-- Given passage --
# # # #
Friday, September 13, 2013

Discovering White Wood Aster

It was sunny and warm on a late Wednesday morning when I followed curator Stefan Bloodworth into the H.L. Blomquist Garden of Native Plants. We were on the lookout for a particular blooming flower, the white wood aster (Eurybia divaricate). 

With white petals and pink and yellow centers, the white wood asters were growing at the footpath's border underneath some of Sarah P. Duke Gardens' tall pine trees. Beautiful of course, the delicate blossoms also seemed dainty, refined, unassuming. I don't know about other Gardens visitors, but I always believe flowers have personalities as varied and vibrant as their colors. Don't get me started on the large leaf princess flower (Tibouchina grandiflora) - those purple blooms have serious attitude.
Habitat is just one aspect of the white wood aster that sets it apart from many other members of the aster family (Asteraceae). These asters are shade tolerant, and they are found along wood edges and breaks in the trees, Bloodworth says.

While these asters are thriving in the Blomquist's shady forest conditions, other flowers “would be languishing in a place like this,” Bloodworth continues. The flowers were buzzing with pollinators. I watched wasps, bumblebees, flies and beetles in frenzied activity around the asters, and as a fall bloomer white wood aster “fills an important niche in a fall woodland garden.” The flowers attract pollinators, and the insect pollinators are important sources of protein for birds readying themselves for their difficult migratory journeys.
# # # #
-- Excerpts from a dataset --
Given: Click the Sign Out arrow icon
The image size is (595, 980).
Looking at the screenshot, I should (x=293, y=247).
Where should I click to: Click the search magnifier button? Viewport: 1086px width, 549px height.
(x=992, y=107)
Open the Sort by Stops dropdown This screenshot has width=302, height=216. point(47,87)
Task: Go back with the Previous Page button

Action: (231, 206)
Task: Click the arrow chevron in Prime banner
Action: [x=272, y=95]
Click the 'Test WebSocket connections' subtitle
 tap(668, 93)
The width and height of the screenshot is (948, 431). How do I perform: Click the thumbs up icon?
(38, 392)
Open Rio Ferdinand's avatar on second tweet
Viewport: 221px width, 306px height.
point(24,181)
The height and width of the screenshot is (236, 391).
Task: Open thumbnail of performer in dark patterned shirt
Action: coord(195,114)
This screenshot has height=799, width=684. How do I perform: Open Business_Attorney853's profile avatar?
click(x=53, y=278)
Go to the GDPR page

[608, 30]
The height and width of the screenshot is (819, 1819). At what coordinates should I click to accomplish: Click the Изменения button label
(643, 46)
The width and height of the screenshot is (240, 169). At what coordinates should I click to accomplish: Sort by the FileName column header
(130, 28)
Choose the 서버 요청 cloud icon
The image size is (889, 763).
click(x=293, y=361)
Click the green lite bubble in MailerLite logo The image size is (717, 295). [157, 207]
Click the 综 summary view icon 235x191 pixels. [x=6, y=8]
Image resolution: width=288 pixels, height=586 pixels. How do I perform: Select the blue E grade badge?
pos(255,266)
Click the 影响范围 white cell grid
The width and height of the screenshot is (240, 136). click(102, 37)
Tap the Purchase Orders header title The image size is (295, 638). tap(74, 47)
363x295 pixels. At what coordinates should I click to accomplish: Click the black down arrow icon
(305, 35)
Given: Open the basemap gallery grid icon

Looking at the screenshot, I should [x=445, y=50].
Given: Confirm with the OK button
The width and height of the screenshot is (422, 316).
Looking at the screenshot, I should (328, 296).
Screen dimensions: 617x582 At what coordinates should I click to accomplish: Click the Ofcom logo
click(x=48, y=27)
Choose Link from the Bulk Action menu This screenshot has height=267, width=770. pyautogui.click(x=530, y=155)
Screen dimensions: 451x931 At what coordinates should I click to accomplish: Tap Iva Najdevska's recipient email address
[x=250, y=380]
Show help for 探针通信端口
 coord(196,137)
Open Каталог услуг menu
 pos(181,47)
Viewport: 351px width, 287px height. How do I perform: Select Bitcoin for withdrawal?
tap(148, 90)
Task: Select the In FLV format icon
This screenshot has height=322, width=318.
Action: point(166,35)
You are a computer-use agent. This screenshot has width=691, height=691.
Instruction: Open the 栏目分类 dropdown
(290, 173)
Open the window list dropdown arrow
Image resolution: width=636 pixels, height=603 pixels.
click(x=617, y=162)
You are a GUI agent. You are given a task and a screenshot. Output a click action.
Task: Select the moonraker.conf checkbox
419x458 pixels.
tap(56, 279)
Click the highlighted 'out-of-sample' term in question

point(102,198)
# # # #
-- Questions to answer --
- 1) In the passage about white wood aster, what colors are the flowers' centers?
- 2) Resume the passage about white wood aster after its final sentence.
You can ignore the records.

-- Exercise results --
- 1) Pink and yellow.

- 2)
The White Wood Asters, unassuming as they seem to me, also represent a significant shift in the field of botany in the 21st century. It used to be that a botanist would head out into the field, braving all weathers and animals and stressed out students (in the case of Duke Gardens staff) to study plants and their forms, separating them into different physical taxonomies. While those skills are still important, there has been a major shift from field taxonomy to molecular botany.

“There are no American asters anymore,” Bloodworth explains. “They have all been reclassified into other genera based on molecular botany.” Formerly Aster divaricatus, the white wood aster’s genetic code has earned the flower the new name Eurybia divaricata. 

Perhaps someday there will be an app on your phone, Bloodworth suggests, that will allow people, botanists or not, to take a sample of the molecular structure of a plant in front of them and instantly identify it. While part of me wishes for such a leap in technology, another part wishes I had paid a little more attention to my chemistry and biology classes if apps are to become more sophisticated than I am.
Molecular botany aside, the white wood asters are growing in a beautiful spot amidst the other native plants of the Blomquist Garden. Bloodworth left me to take as many pictures as I wanted (and there were many), and I listened to the birds and watched the bees pollinate the asters and fly on to other flowers in the Gardens. I am looking forward to coming upon the white blossoms in the middle of a Carolina forest. At the very least, anyone with me will be oh-so-impressed when I instantly know the revised Latin name for the white wood aster!
Columnist Erika Zambello is a graduate student studying Ecosystem Science and Conservation at Duke University’s Nicholas School of the Environment.